Parece-me um peso monstruoso.

Não sei, não.

Acho que vou experimentar a objectiva que ja tenho, a EF 100mm f/2.8 Macro USM 

Parece-me que as objectivas macro são demasiado pesadas e grandes para o corpo das máquinas. Pelo menos as que tenho visto.

Outra objectiva mais generalista.

Na máquina antiga tinha uma  *EF 28-135 F3,5-5,6 IS USM* 

Mas a  *EF 24-105mm f/4L IS USM* parece-me ser bem melhorzinha. Que achas?

----------


## Ricardo Rodrigues

João Ribeiro, estou a ver que a ida a casa do Júlio já causou prejuízo!!!  :yb665:  

Júlio, essa macro que tens é uma lente muito boa, não me parece necessário arranjares mais outra lente macro. Pessoalmente gosto muito das lentes de 50mm que a Canon tem a bom preço.

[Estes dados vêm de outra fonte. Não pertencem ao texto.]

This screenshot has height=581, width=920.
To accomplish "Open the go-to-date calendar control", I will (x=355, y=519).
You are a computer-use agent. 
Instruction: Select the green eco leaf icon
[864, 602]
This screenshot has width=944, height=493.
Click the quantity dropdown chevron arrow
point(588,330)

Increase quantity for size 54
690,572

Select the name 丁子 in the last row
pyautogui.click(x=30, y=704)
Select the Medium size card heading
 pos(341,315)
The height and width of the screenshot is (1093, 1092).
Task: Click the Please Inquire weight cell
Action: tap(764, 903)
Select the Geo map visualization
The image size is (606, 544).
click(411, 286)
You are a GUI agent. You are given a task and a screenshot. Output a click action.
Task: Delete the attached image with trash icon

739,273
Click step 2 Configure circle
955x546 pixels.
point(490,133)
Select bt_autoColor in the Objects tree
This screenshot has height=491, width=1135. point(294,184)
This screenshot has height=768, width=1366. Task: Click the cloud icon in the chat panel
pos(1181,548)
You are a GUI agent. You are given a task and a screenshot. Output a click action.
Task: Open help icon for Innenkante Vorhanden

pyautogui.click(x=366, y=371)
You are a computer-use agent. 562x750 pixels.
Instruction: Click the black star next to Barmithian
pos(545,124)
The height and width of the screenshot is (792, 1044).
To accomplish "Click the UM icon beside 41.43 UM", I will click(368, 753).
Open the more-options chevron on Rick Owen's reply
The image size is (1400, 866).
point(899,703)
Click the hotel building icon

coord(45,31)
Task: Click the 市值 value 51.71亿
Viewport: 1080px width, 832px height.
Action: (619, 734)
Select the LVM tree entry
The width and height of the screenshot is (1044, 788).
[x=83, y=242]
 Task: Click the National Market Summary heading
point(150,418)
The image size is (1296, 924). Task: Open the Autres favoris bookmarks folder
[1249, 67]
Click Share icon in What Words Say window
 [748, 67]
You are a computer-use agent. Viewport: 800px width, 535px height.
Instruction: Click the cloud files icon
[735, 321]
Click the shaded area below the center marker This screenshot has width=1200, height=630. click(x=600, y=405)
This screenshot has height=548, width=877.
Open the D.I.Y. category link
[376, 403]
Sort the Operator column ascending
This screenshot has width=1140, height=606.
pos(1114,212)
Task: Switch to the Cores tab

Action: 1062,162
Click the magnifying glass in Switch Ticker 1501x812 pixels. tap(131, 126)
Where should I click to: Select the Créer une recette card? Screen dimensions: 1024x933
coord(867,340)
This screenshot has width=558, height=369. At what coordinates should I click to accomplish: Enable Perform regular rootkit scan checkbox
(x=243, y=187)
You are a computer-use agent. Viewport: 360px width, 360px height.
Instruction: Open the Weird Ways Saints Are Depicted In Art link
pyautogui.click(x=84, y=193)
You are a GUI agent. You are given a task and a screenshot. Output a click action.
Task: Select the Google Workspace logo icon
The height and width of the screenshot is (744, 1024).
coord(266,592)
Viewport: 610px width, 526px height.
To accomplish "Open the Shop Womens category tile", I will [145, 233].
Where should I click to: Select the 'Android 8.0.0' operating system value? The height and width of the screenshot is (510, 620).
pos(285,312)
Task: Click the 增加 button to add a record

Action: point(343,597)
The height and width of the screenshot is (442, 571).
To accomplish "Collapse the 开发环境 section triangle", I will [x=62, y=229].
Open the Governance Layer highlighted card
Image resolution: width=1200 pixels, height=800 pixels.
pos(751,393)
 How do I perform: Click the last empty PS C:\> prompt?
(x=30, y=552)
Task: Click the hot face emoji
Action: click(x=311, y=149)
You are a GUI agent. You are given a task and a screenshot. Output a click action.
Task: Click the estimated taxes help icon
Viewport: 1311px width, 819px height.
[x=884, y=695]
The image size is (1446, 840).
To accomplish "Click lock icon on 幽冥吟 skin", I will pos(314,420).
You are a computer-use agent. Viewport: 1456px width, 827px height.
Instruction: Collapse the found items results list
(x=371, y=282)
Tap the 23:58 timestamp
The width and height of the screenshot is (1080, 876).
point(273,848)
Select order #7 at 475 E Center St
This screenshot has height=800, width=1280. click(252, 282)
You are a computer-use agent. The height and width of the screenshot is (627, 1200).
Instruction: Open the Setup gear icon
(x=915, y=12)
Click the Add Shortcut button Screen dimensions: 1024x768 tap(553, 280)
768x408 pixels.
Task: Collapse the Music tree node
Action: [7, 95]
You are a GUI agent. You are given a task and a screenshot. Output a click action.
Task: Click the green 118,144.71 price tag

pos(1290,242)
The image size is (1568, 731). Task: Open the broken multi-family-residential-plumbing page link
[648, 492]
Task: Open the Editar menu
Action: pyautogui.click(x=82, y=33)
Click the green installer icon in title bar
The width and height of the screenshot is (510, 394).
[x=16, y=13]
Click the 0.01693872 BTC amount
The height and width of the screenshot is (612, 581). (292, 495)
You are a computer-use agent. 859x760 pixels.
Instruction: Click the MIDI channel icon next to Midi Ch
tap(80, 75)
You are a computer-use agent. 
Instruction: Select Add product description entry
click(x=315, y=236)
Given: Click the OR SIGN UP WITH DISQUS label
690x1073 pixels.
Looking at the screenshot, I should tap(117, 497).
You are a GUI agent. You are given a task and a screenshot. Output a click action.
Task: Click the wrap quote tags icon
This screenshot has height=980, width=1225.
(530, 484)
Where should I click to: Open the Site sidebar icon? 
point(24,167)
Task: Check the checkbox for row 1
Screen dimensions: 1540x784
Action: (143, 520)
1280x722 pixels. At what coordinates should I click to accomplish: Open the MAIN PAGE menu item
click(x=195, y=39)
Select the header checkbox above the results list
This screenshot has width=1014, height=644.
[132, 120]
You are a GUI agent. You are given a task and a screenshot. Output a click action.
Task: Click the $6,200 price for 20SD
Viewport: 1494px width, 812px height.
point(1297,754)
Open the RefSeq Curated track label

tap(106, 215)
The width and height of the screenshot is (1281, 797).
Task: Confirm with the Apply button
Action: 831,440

Agora é tirar muitas fotos preferencialmente em modo semi-automático (Av - prioridade à abertura e Tv - prioridade à velocidade).

----------


## Julio Macieira

Isso Ricardo, tenho de acalmar a doideira  :yb624:  

Mas, e agora? 

Que achas da *EF 24-105mm f/4L IS USM* ?

----------


## Aderito Pereira

:EEK!:  Pois é... o João Ribeiro tem este efeito !! Depois de ter visto as fotos espectaculares que o João consegue também eu comprei uma Canon 350D(mais pequenina que esse "avião" é claro ).

Agora Júlio vais ter de treinar.... a máquina ajuda muito, mas centenas de fotos variando as opções fazem a diferença.  Apesar dumas dicas do João ainda ando à "pesca".... mas isto vai !

É preciso é dar ao botão !!  :tutasla:  

Realmente essa máquina é do outro mundo  :yb677:   :yb677:  

Não te esqueças que um tripé também ajuda !!

----------


## Julio Macieira

Olá Aderito

O meu problema é oftalmologico  :yb624:  ...só pode


Haaa...já tinha tripé.


*Nota:* Agora que temos o João Ribeiro como nosso Colaborador, isto vai lá...á vai vai

----------


## Ricardo Rodrigues

Júlio, prefiro lentes fixas (sem zoom) e como tal a minha escolha seria:

EF 50mm f1.4 USM

O importante é tirar muitas fotos até gostares realmente dos resultados. Tal como nos aquários é indispensável também ter algumas noções básicas de fotografia.

Abraço

----------


## Julio Macieira

Humm..... Não tem estabilizador essa lente.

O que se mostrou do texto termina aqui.